Today’s New York Times has an article by Steve Lohr “Who Says innovation Belongs to the Small?" which makes the argument that "These days, more than ever, size matters in the innovation game".
I beg to differ.
While it might be true that it takes the resources of large companies to implement fundamentally new things, large companies are extremely bad in recognizing the value of these fundamentally new things. Managers like to preserve the status quo, which means that new ideas inside a large company have a much harder time to succeed than if they are set free in the ecosystem of small startups reminiscent of the wild wild west. Other articles in today’s NYT give compelling examples, such as bestselling author Jim Collins and Daniel Carasso, founder of Yoghurt giant Danone. It would be hard to envision for both Carasso and Collins to have found any traction for their groundbreaking ideas in large organizations. People with radically new ideas have a hard time to succeed in large organizations. Rather, they follow what I call the three-year-rule: Once they come to a new organization, they identify and try to implement new ideas inside their company. After three years of trying and being frustrated multiple times they usually leave the company and start afresh at another organization. Or, like Messrs Collins and Carasso, they don’t join any new organization anymore, but start on their own. But they might still leave some of their creative ideas behind which are then picked up by the large company, leading to success stories like the ones described in Mr. Lohrs’ article, such as IBM creating a large datamining system, or (even!) Microsoft starting some social software applications.

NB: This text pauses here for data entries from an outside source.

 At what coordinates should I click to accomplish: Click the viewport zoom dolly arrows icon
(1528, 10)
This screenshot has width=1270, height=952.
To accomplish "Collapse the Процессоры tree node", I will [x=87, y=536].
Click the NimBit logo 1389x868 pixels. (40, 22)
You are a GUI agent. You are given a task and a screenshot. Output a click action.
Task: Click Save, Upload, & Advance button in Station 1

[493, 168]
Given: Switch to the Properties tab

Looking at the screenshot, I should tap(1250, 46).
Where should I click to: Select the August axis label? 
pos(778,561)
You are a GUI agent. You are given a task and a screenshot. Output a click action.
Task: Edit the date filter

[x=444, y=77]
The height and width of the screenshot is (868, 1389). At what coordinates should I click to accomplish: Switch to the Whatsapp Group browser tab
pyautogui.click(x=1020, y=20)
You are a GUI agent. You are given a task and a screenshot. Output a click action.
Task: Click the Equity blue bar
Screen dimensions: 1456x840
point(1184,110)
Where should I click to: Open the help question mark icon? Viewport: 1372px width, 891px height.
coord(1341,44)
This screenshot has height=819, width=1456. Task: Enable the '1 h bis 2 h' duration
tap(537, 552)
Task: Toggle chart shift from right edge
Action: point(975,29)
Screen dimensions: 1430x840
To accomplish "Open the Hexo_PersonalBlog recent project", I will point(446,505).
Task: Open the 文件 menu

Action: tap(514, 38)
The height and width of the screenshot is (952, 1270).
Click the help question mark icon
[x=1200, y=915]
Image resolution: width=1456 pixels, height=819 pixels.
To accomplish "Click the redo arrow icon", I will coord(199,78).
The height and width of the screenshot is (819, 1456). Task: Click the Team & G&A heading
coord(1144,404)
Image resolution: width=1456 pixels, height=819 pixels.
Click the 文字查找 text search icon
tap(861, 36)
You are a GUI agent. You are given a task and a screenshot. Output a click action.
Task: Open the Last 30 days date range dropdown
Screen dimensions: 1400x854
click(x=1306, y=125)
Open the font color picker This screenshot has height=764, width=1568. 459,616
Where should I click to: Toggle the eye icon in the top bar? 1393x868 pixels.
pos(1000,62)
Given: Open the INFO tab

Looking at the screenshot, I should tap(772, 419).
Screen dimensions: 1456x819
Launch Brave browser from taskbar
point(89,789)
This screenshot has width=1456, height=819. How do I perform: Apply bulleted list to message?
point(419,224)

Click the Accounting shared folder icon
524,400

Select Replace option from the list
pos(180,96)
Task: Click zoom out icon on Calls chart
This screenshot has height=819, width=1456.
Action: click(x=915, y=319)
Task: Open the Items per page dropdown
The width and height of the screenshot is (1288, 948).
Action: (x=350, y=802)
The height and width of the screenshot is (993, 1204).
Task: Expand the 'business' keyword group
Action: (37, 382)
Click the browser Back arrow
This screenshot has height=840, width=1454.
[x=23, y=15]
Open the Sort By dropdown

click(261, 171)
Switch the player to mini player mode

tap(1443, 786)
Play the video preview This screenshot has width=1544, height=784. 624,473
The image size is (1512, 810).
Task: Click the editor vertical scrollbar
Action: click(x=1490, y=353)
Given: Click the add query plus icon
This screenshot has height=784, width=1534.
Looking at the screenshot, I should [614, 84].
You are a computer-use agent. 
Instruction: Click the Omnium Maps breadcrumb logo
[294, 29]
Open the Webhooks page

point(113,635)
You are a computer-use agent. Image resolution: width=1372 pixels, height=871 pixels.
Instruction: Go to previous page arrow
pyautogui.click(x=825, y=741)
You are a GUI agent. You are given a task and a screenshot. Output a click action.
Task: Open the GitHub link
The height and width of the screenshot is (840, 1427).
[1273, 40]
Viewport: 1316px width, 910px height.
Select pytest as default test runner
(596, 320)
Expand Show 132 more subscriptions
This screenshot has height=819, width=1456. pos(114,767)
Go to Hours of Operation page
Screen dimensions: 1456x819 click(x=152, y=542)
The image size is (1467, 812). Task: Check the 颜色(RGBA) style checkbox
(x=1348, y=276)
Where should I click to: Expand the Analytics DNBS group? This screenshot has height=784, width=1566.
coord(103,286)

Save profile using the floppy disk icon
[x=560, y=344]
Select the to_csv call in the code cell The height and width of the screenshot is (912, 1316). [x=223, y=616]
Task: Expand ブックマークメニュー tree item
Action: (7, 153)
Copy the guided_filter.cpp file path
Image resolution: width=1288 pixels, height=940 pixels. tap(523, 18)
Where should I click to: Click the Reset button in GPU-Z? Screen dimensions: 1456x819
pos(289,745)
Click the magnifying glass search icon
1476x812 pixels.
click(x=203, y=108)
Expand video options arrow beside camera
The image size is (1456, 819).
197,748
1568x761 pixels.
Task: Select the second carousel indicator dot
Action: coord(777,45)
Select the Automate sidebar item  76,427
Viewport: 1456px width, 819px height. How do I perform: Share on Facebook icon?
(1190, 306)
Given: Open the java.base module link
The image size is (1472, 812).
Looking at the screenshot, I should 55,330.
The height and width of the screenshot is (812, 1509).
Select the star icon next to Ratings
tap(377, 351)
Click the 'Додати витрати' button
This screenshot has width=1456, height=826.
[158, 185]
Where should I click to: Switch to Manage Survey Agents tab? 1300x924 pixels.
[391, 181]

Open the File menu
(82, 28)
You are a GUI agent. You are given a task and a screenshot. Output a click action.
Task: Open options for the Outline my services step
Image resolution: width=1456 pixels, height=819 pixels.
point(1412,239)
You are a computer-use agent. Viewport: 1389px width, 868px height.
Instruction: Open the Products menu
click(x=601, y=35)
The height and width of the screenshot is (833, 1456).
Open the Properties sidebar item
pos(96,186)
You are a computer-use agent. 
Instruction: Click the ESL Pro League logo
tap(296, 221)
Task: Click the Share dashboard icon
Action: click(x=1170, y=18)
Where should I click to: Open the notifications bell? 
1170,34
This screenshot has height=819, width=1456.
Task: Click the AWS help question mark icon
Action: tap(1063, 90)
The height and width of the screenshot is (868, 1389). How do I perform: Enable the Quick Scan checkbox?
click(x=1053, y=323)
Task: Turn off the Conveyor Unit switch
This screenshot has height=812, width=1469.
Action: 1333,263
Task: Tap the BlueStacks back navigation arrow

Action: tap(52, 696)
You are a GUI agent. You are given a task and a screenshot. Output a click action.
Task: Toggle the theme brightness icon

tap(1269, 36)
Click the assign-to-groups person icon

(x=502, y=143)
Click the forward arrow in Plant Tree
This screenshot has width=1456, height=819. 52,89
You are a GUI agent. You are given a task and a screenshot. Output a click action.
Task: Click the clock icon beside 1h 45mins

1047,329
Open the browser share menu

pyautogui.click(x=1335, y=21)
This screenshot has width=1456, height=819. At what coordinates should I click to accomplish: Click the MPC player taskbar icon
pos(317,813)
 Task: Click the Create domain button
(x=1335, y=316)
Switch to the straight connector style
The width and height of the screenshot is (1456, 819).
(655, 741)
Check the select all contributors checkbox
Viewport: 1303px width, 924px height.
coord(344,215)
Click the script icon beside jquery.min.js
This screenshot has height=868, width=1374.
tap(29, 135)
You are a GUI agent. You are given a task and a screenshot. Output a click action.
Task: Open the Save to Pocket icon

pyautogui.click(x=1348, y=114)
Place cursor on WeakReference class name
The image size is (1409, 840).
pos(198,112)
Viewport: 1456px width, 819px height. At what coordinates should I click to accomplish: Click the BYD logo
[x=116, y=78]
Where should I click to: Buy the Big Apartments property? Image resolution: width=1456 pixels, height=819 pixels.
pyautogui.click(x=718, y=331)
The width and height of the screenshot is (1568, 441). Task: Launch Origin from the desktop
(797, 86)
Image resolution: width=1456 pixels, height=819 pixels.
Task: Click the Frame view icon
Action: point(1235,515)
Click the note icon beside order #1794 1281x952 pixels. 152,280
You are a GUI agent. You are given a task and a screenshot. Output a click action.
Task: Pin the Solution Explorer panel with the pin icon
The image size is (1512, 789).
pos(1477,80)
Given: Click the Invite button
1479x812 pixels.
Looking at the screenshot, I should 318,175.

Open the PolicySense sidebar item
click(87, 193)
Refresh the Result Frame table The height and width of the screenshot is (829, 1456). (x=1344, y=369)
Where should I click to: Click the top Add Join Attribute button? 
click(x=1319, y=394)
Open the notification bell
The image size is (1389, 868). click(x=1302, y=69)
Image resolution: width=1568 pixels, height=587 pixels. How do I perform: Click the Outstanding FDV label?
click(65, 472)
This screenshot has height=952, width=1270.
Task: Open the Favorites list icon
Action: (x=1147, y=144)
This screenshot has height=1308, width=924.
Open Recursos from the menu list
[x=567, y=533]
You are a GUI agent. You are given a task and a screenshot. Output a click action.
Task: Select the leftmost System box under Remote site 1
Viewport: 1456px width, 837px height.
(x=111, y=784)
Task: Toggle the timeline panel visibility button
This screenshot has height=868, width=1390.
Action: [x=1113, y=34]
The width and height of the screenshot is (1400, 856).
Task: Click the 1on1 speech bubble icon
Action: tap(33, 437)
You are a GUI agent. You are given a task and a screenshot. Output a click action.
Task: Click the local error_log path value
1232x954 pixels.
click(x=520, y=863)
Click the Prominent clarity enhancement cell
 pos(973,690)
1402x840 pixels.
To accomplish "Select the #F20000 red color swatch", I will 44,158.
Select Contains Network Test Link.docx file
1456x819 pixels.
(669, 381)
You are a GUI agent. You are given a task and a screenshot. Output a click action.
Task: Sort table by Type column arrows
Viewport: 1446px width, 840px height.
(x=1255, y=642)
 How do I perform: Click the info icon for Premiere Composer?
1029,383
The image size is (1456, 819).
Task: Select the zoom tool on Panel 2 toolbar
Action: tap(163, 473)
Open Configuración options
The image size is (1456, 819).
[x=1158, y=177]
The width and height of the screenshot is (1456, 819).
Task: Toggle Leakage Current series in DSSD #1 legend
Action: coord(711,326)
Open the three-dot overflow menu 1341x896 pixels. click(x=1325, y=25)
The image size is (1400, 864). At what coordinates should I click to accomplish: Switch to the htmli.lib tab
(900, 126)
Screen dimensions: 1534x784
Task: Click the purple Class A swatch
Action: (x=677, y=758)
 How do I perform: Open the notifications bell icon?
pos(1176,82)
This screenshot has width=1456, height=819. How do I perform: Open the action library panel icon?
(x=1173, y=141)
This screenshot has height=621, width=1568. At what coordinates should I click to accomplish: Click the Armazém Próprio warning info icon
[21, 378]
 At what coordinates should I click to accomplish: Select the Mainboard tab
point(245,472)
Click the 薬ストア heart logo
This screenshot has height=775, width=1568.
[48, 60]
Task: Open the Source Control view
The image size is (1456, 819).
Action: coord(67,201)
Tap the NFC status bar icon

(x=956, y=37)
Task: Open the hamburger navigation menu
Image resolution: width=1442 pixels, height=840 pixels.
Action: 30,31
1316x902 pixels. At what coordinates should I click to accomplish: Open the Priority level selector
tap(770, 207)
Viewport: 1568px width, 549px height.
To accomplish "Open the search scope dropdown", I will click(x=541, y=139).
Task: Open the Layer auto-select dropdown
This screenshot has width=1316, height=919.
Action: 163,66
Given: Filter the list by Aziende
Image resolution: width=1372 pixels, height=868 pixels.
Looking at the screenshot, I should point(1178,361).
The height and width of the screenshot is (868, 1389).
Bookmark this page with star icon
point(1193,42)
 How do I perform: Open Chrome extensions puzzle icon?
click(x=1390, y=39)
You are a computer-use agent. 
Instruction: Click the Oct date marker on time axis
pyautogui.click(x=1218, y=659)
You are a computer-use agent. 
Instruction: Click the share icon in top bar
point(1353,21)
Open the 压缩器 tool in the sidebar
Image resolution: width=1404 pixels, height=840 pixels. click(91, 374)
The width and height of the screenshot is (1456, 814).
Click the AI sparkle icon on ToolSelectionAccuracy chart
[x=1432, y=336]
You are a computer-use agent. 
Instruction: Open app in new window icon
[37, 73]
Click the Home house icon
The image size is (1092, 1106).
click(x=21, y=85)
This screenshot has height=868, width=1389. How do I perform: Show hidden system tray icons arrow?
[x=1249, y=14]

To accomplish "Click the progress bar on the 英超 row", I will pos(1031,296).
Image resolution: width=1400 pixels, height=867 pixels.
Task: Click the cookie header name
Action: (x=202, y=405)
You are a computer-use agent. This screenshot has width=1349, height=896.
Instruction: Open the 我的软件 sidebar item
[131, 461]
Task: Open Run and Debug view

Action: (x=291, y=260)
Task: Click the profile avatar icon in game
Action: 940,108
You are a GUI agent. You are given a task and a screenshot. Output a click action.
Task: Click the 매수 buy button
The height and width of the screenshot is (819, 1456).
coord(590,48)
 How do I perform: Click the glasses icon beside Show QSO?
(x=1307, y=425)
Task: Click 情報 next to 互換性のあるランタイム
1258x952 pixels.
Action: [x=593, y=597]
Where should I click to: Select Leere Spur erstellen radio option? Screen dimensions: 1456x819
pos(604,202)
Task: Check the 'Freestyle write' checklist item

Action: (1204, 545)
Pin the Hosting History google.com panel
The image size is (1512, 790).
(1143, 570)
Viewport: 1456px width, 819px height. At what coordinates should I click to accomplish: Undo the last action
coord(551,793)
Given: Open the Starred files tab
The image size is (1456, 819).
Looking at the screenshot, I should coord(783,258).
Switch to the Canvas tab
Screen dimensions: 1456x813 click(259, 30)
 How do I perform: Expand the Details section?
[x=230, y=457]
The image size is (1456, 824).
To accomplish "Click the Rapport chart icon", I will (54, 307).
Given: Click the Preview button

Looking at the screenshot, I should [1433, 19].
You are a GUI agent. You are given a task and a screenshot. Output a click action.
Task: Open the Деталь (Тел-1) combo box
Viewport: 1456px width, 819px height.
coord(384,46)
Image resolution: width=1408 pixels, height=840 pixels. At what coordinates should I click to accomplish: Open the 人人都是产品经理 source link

So, to put it in a nutshell, it does not matter at all if the innovation is promoted by a large or a small organization, what matters is the collective intelligence and creativity of the creators of the innovation, how well they are embedded into a support network, which can be inside or outside an existing organization. All things being equal, I’d rather say, in agreement with Clayton Christensen’s arguments, that chances outside of organizational boundaries and restrictions are much better for a new idea to succeed. Sorry, Mr. Lohr.